**Trabajo solicitado**
En el fragmento de página, ¿qué expresión latina resume que Dios nos pide que roguemos y trabajemos?

**Fragmento de página**
Este ejemplo arroja una claridad brutal sobre la idea completamente imaginativa que se hace Sartre de la creación: la experiencia de Daniel no es más que la concretización de una teoría filosófica. Carece de valor. Si crear vale tanto como fabricar, el hombre no tiene sino dejarse «utilizar» por su fabricante. Encontramos aquí el mismo paralogismo señalado ya a propósito de Camus; desgraciadamente está en el ambiente y podrá expresarse bastante bien de la manera siguiente: o bien todo viene de Dios, y entonces nada viene del hombre; o bien nada viene de Dios y, en ese caso, todo viene del hombre. En esta segunda hipótesis, si el hombre tiene alguna dignidad, algún sentido de la libertad, y ello es necesario en nuestros tiempos de dictadura y de conformismo democrático, se dirá que su dignidad humana comienza con la «muerte de Dios». He aquí por qué, ya que Dios no existe ni puede existir, bajo pena de poner en peligro la dignidad del hombre, el comportamiento religioso de los cristianos parecerá a Sartre como forzosamente manchado de pasividad, de cobardía, de conformismo, de espíritu de seriedad. Los cristianos, al igual que los niños, si son lógicos con su fe, no pueden menos de ser farsantes.
¿Será preciso repetir que, si Dios crea, quiere «que la sustancia sea, que sea activa y que alcance su término»? ¿Será necesario recordar que la realidad de Dios es necesaria para fundar eI sentido «último» de la realidad, pero que el mundo creado tiene en sí mismo una cierta consistencia, que no es pura apariencia, juego de ilusión, fantasmagoría predeterminada por un déspota invisible? ¿Es necesario recordar que precisamente de esta su consistencia es de donde la criatura saca la fuerza para rebelarse contra Dios, que Dios acepta que la criatura utilice esta su libertad, que Él mismo le ha dado, para volverse contra Él, para ser «dios sin dioses»? ¿Será preciso, en fin, volver sobre esta evidencia elemental, que Dios nos pide que roguemos y trabajemos, ora et labora?.
SARTRE NO COMPRENDE NADA DEL MISTERIO DEL AMOR
Cuando uno se ha limitado a lo sensible, se cierra también al misterio del amor; no comprende nada del misterio de la «participación» de lo contingente en lo transcendente. Entonces no es posible ya ver en el mundo más que la pasividad vergonzosa de esclavos serviles ante un Dios déspota, o la orgullosa suficiencia de un ser que se pretende sin padre y sin madre. Nos daremos todavía más perfecta cuenta de ello, analizando brevemente - el tercer argumento sobre el que Sartre pretende fundar su ateísmo.

**Datos proporcionados**
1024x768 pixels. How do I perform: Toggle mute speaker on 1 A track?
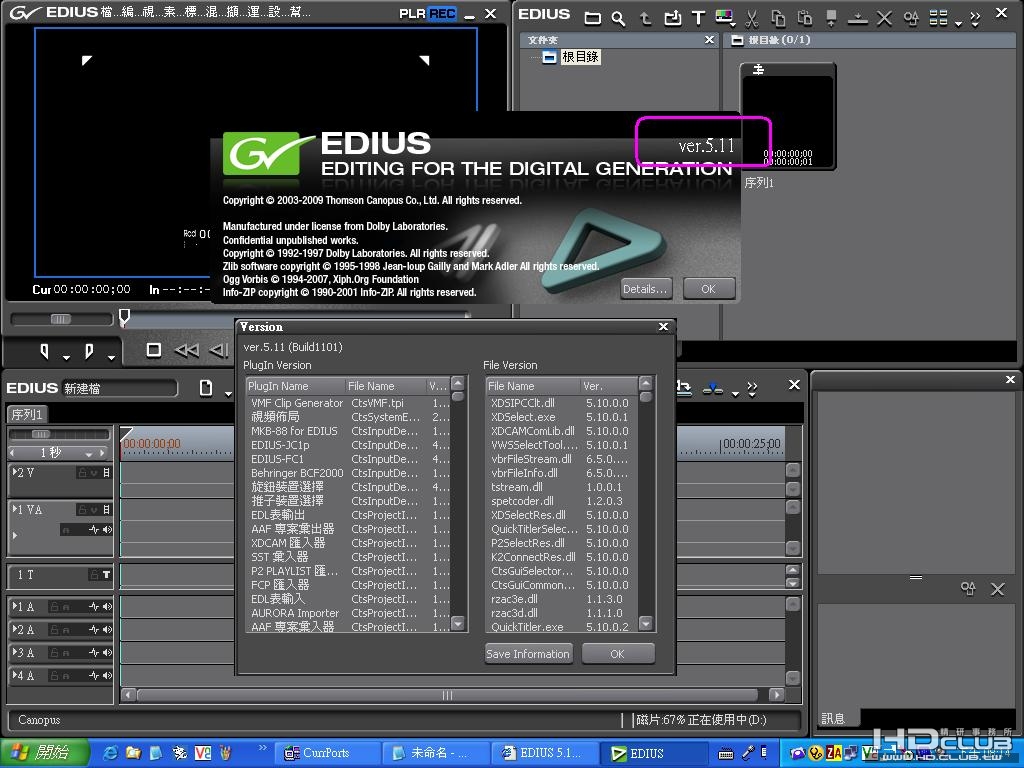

---

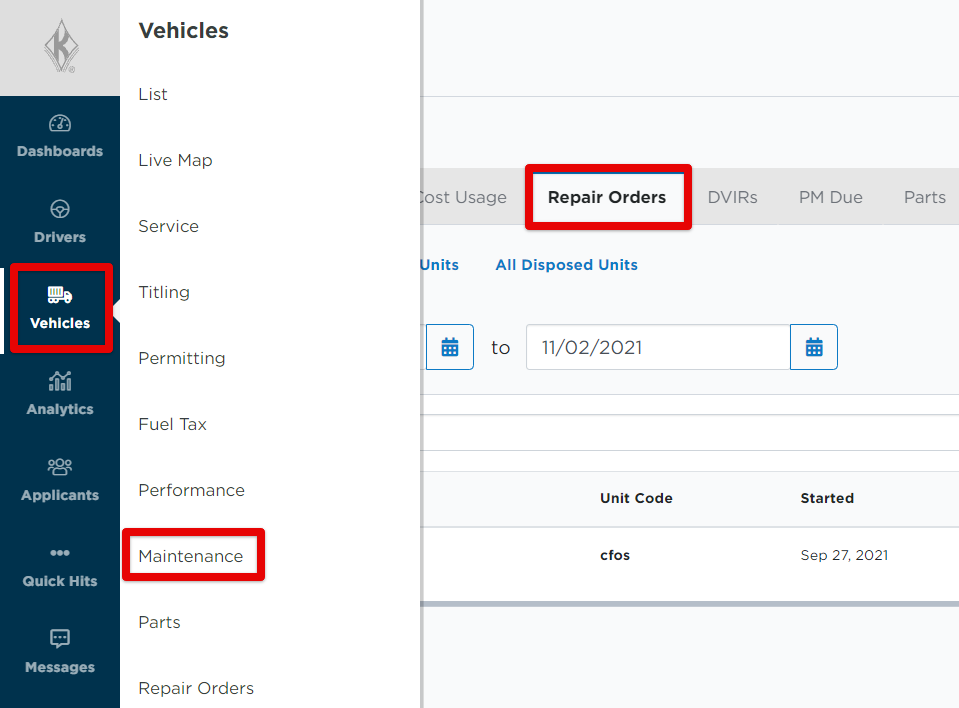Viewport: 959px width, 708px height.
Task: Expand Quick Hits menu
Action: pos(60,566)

---

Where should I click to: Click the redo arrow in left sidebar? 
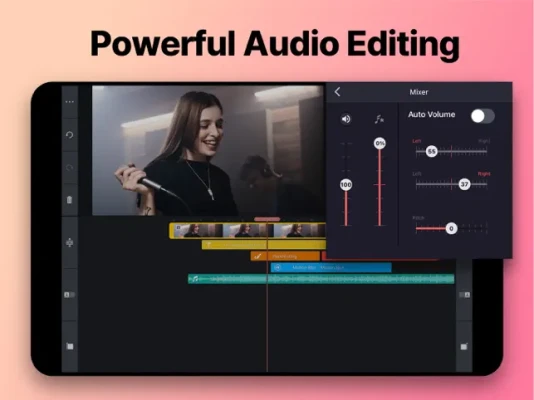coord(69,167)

**Respuesta escrita**
Ora et labora.